Structure as offense and characterization as defense, or the other way around. Is this something you think about? Do you have other metaphors when you think about your stories and how they work?
Picking today’s prompt to reflect on as the path of least resistance because I do not feel well and creativity is just not on my mind.
I don’t get this metaphor at all lol because I don’t know anything about sports but also... I just don’t think of my writing metaphorically I guess. I’ll be even more honest and say that I just don’t think structurally in this manner at all, like, how are the parts moving and what is in opposition to what and what’s the motivation and what’s the driving force or whatever. 
I guess to some degree I approach writing like I do interpreting written works--but from the other end, of course. What works in the writing I love, and how can I create something that makes me feel the same. I was very into close reading in college and I like working on the micro level. Every sentence and every image needs to be precise and clear; the atmosphere should be well-defined; the actions should be easy to picture. Atmosphere and emotion is created by sentence structure and pacing as much as by vocabulary or literal description. Everything should flow.

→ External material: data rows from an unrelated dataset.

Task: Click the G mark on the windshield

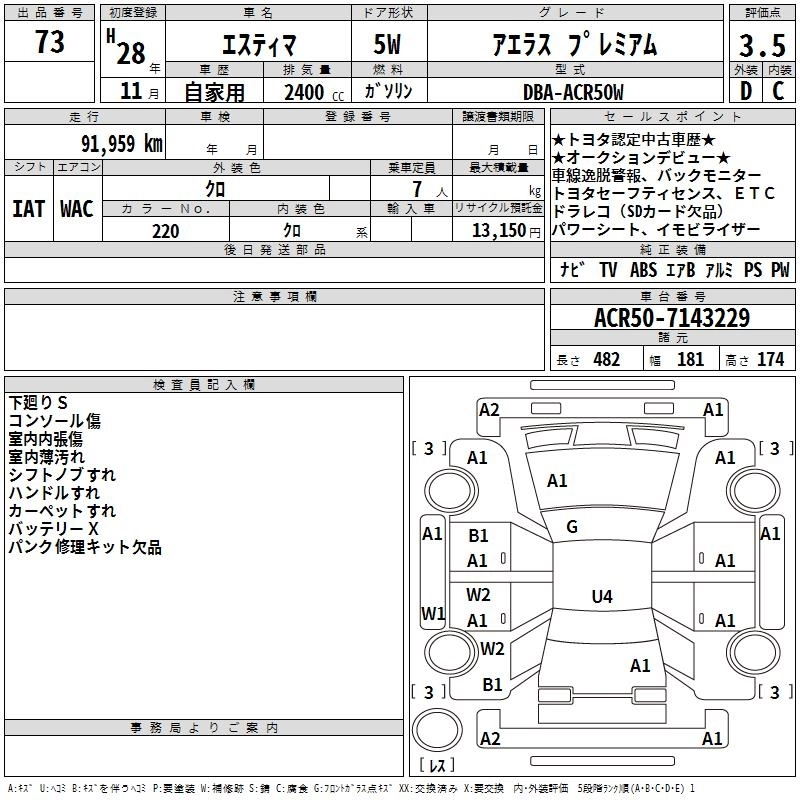Action: (572, 527)
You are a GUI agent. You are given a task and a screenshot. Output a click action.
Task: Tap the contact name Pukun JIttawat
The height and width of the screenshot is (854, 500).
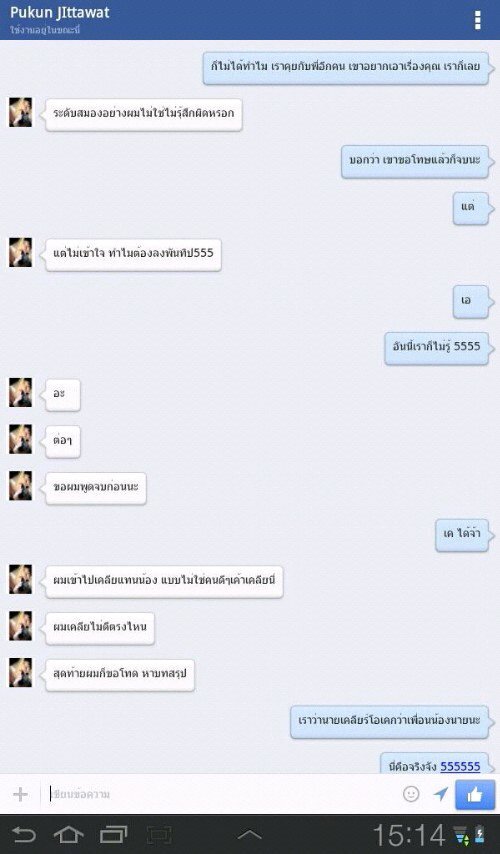[60, 13]
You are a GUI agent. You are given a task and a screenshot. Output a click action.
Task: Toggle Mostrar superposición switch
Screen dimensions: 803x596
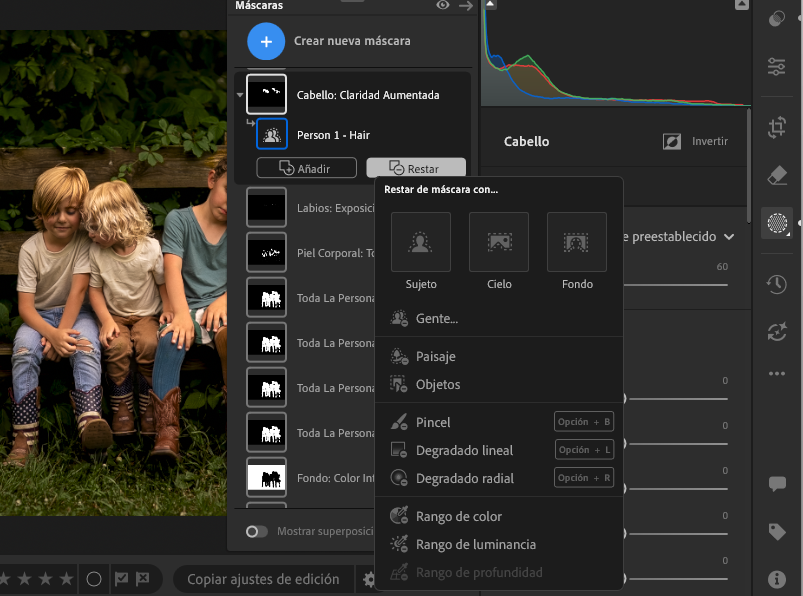click(x=257, y=531)
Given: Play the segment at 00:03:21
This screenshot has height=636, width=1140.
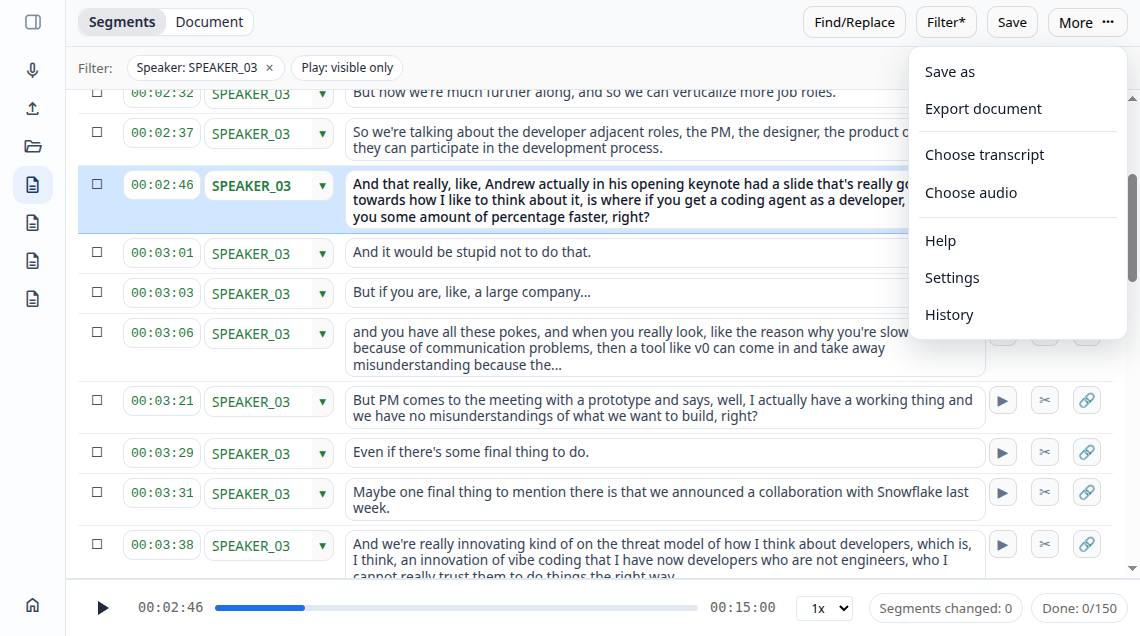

I mostly write specifically to create A Mood so I would be lying if I said I always cared so much about crafting a great plot. If I’m writing something on a deadline, then I basically decide what the absolutely essential plot points are, and I narrow it down to just those. I do something similar for my non-deadline work--but not as well, because those stories tend to ramble, sometimes to their detriment. I do think it’s important to know what a story is ABOUT, and I don’t mean that in the ‘well duh’ sense, I mean that the central conflict must be resolved, the central lesson learned, the central mystery answered, and anything adjacent can be left more open or ambiguous. In other words, I think the structure itself should alert the reader to what a story’s central plot and/or purpose is.
However, I am often just in it myself to tell a nice yarn or to examine particular moments or feelings.
I definitely think that writing is a craft, but for me it’s also an Experience. It’s something I create partly through decided effort and careful (fore) thought and partly through impulse and and subconscious work. Good writing sessions can feel like trances or out of body experiences, at least in retrospect. I often discover something new while writing
It doesn’t speak to me to break writing down into like the Elements of Proper Storytelling I think in part because it takes some of the mystical element out of the experience. For me I guess it’s... I’ve read so much and thought so much about what I’ve read, and talked about it and discussed it and written on it, that I just inherently get (imho) story/narrative/style components. At least, as far as I care to get them.